I commented about that to a few people. "I've seen one other political protest in Roseville. Eight years ago, by the post office. Four old guys in tricorn hats."
I tweeted several more times, because I've heard the verb "to live-tweet" and figured I wasn't dead.
I don't know how to convey how amazing it is to walk through a crowd of people, overhear bits of conversation that is almost exclusively about politics, and realize that nobody is saying anything stupid, offensive, ignorant, or hurtful. Just airing their personal stories and worries with each other. People said "2018" a *lot.*
Roseville is pretty damn lily-white. That crowd had black and Hispanic and Asian (south and east both) and Middle Eastern faces - not a lot, but some.
There were rumors flying around about what was going on inside, but nobody actually knew and most of the rumors turned out to be false.
There were a couple people sharing a bullhorn that didn't really seem to work well. A couple times there were some crowd chants (e.g. "This is what democracy looks like") but there was literally no one screaming or looking like they had even the possibility of doing anything violent. There was about as much danger as for a crowd waiting for a store with a big sale to open its doors.
I was there for about an hour, listening and watching and smiling and a couple times clapping and winding up in conversations that everyone was having; everybody wanted new people to join their conversations and hear each other's stories and inputs.
I went home once the crowd thinned out; there was some effort to go find the place where the congressman was going to exit, and I followed one of the groups around behind the parking garage, but I was less comfortable with being a part of that (it was all very civil, just standing there, some with signs, but the smaller group didn't have the same community sense, so my desire to go home reasserted itself.) Rumors (that turned out to be false) had said he'd found a secret way out, anyway.
Turns out after I left, he went out the front, escorted by something like twenty police officers. There's video. One person tried to get in front of him and be rude. None of those people in that crowd posed a physical danger to the Congressman. But I can understand why he felt threatened - especially after what turned out, I understand, to have been a pretty raucous hour inside.
Once I got home, one of the many politically influential twitter feeds I follow had a link to the local NPR political reporter, who apparently was also there, so I shared my crowd picture in reply to her.

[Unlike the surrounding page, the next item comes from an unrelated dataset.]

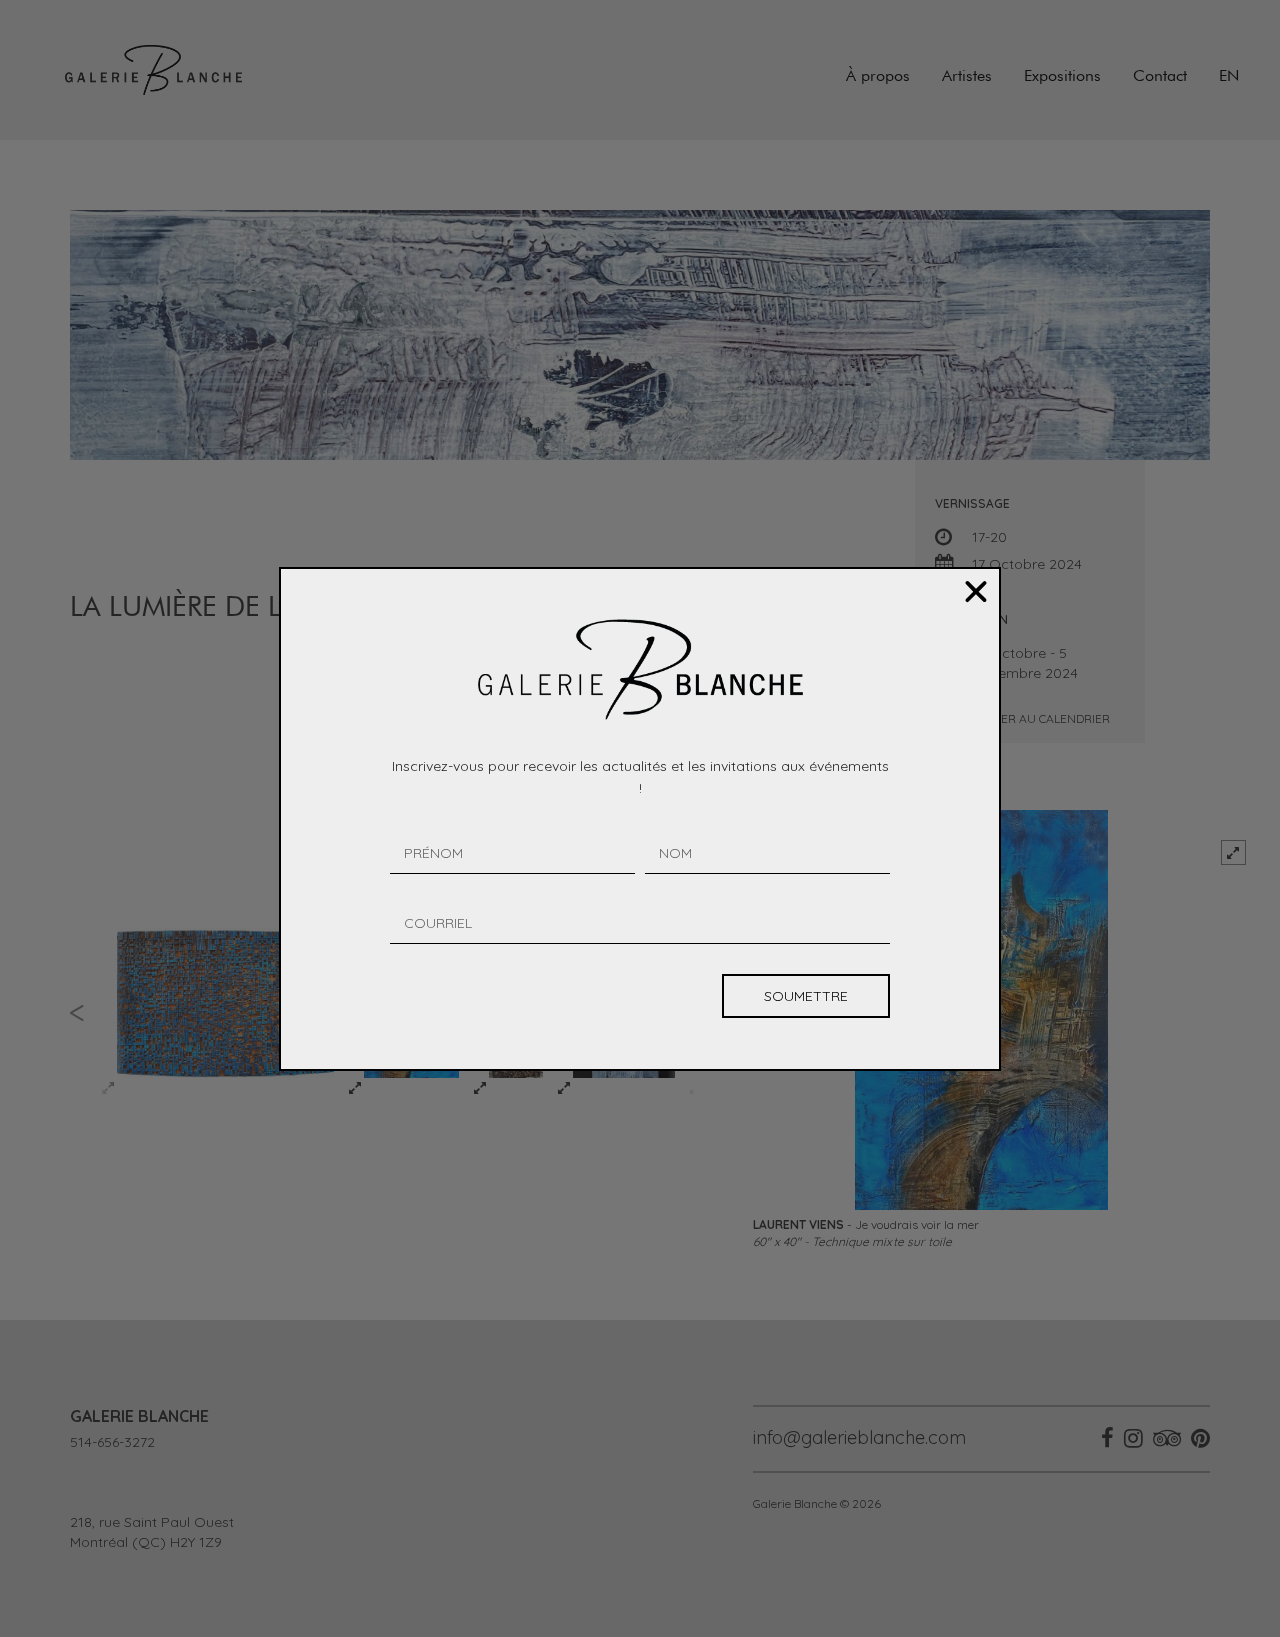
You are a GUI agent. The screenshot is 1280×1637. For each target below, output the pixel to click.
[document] (640, 818)
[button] (976, 592)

And then my tweet with the picture (the tweet contains two numeric factual errors, or 1 error per 70 characters, so I really covered myself in glory there) winds up on the Huffington Post and TalkingPointsMemo and suddenly this post gets over a thousand likes, four hundred retweets, and I have three times as many Twitter followers this morning, and part of me now regrets making my Twitter account with my real name but what the hell I'm white and male and even if I'm a liberal I know people who are armed.
But my point - and I do have one - is this.
It is a huge morale boost to yourself to go to one of these things and it is so worth it.
Everyone feeling stressed or depressed or scared about this election - i.e. every single one of you - should go to the next one of these. The next rally, protest, demonstration, whatever. It has an amazing effect on the people who go - and then, through its success and through the media reporting its success, has a secondary positive effect on everyone who hears about it.
I did my part yesterday, for the first time. All of you, go do yours. You will not regret it - you will be glad you did.